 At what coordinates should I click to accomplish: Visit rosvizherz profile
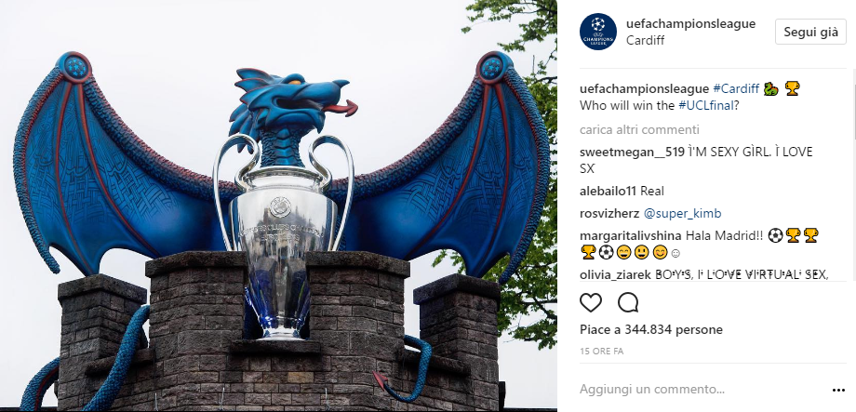pos(610,214)
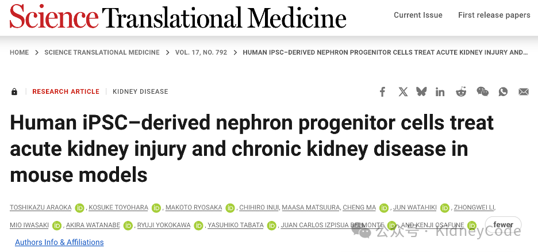Viewport: 538px width, 252px height.
Task: Open Vol. 17, No. 792 breadcrumb
Action: pyautogui.click(x=201, y=52)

= = = = =

→ Action item: Repeat every line of the data exactly, but do not include pictures.

→ Solution:
 At what coordinates should I click to accomplish: Visit rosvizherz profile
pos(610,214)
Viewport: 538px width, 252px height.
Task: Open Vol. 17, No. 792 breadcrumb
Action: pyautogui.click(x=201, y=52)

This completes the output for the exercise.